The employee was stood down pending an investigation into an alleged jibe made earlier this season about being unable to see Malcolm until he smiles, the report added.
Malcolm is one of English cricket’s most popular figures. He played 40 Tests for England after emigrating from his native Jamaica in 1979, including claiming a memorable nine for 57 against South Africa at The Oval in 1994.
The comment was made around a year after the governing body announced Malcolm as one of five new appointments to its match referee panel.
The ECB did so after being sued by former officials John Holder and Ismail Dawood, who claimed their careers had been cut short due to “institutionalised racism”.
They pointed out no ethnic minority umpires had been appointed to the ECB’s first-class panel since 1992 and that there had been no non-white representation on it since 2010.
Later, they withdrew claims after the appointments of Malcolm and fellow former England fast bowler Dean Headley.
According to The Telegraph, any racist slur about Malcolm by a senior figure at the governing body would represent a major scandal and completely undermine its bid to draw a line under the crisis to engulf the game following Yorkshire’s botched handling of the Azeem Rafiq affair.
Malcolm had been twice knocked back in his bid to become an umpire during the past two decades.
He also told The Telegraph that he travelled the country watching his son, Jaden, play for the Northamptonshire academy and never saw another black boy.
Malcolm spoke out on the same day Holder, who stood in international cricket, and Dawood, a former Yorkshire player who was on the umpires’ reserve list until 2014, went public with their accusations of “institutionalised racism”, “bullying” and “cronyism” against the ECB.
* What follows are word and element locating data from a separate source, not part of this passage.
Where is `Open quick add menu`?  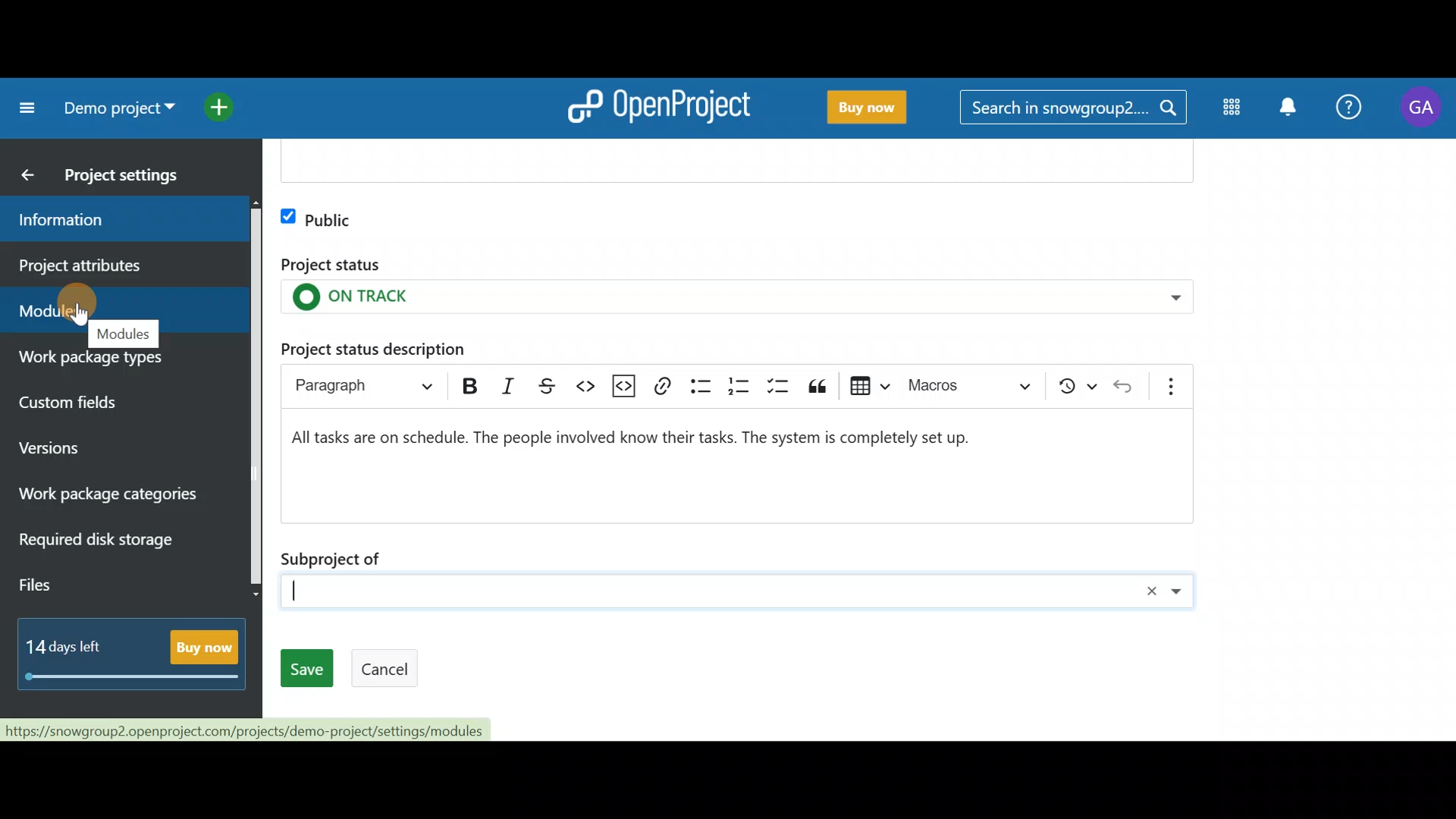
Open quick add menu is located at coordinates (223, 106).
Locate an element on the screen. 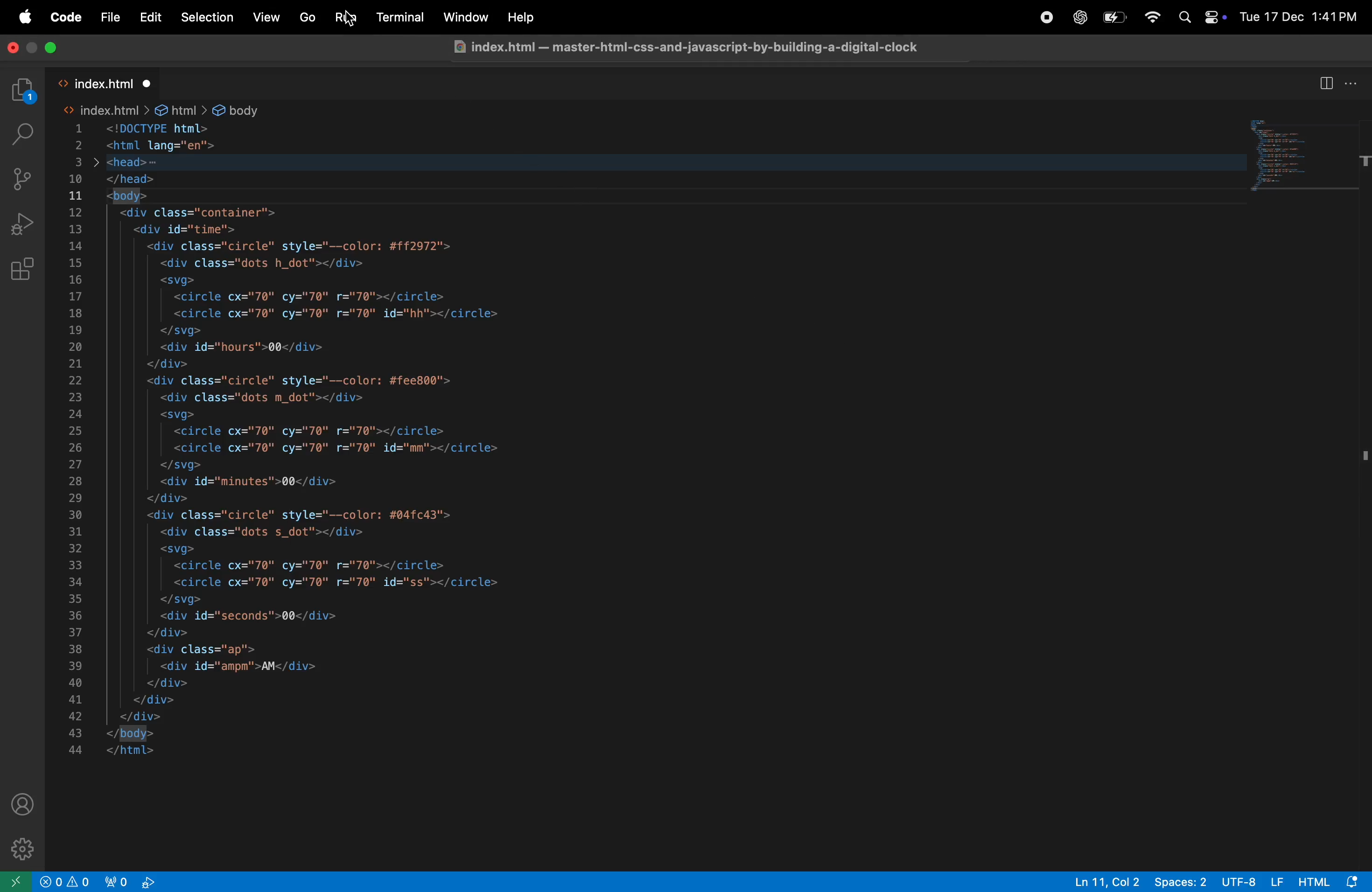  profile is located at coordinates (24, 803).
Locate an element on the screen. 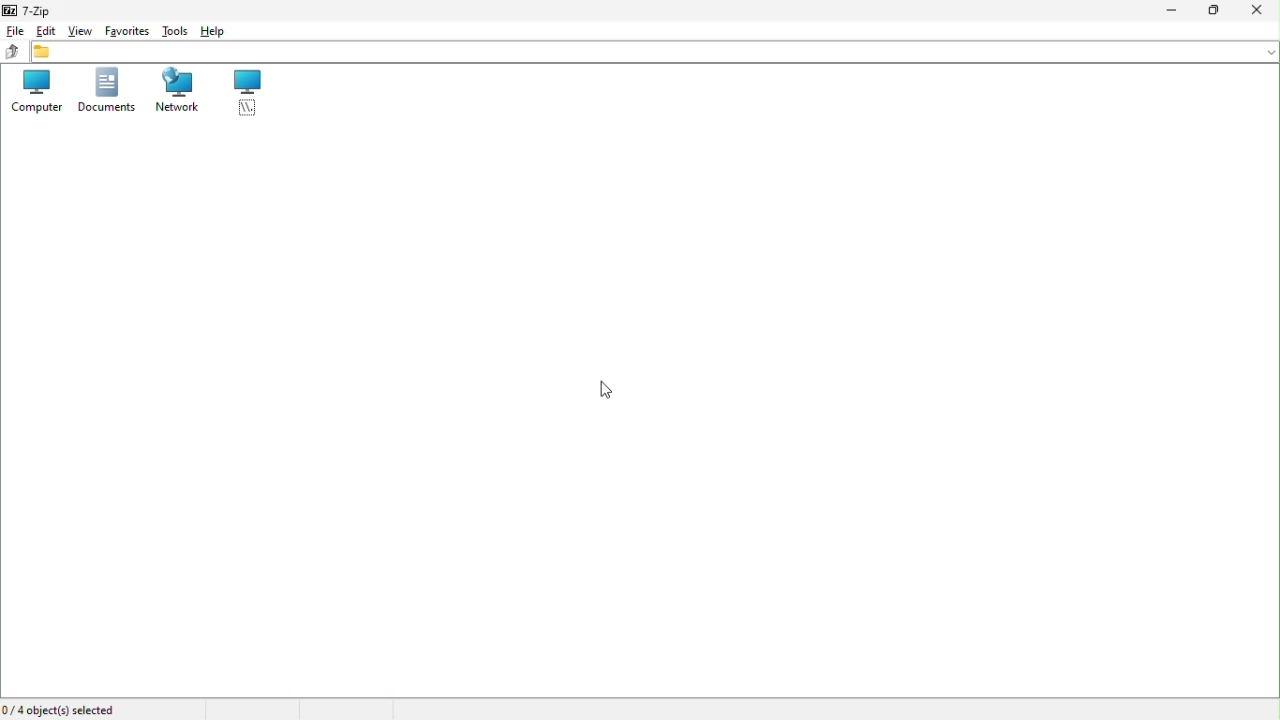 The image size is (1280, 720). minimize is located at coordinates (1167, 11).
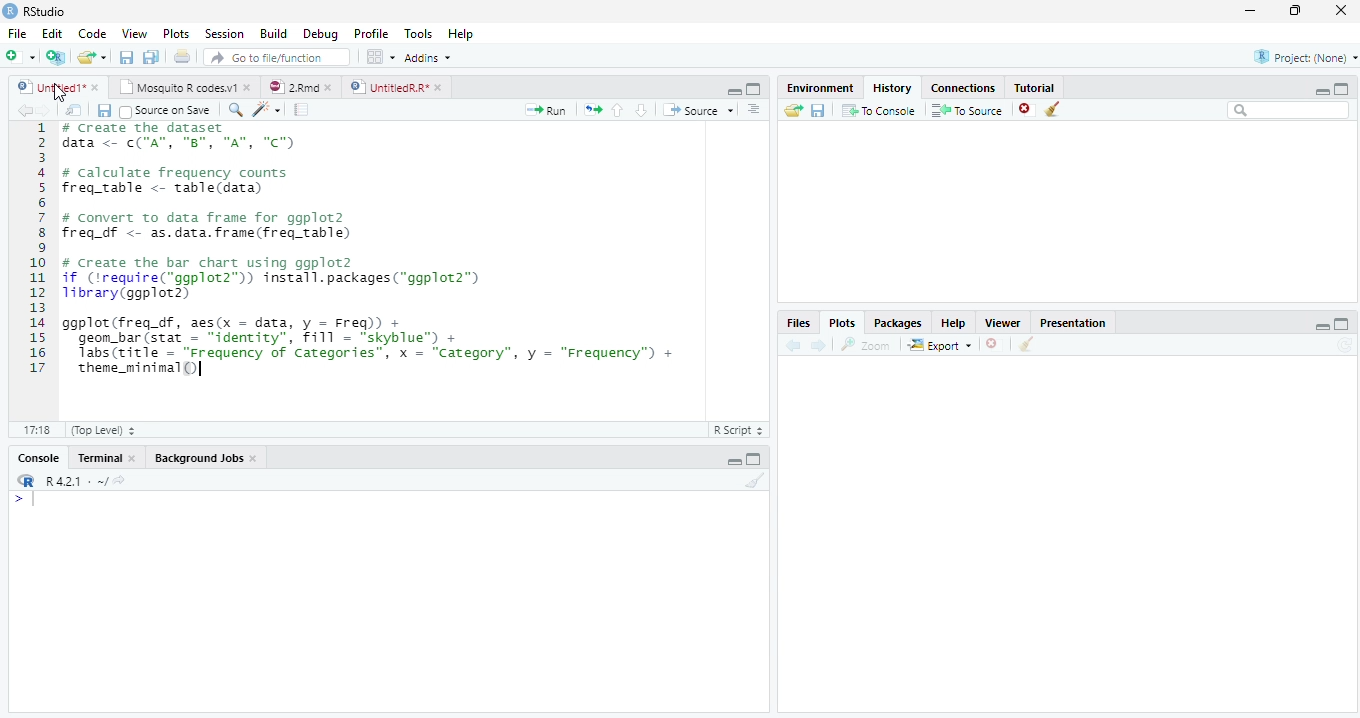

Using Malcolm as an example, the pair issued a statement through the Stump out Racism action group alleging there had “been a definite policy of only employing whites” for umpiring positions.
Dawood called for an investigation by the Equality and Human Rights Commission, declaring he had “absolutely no trust or confidence in the ECB” and that the organisation was a “complete mess”.
The pair withdrew their employment claim following mediation talks that ended with Holder agreeing to contribute to a review of officiating.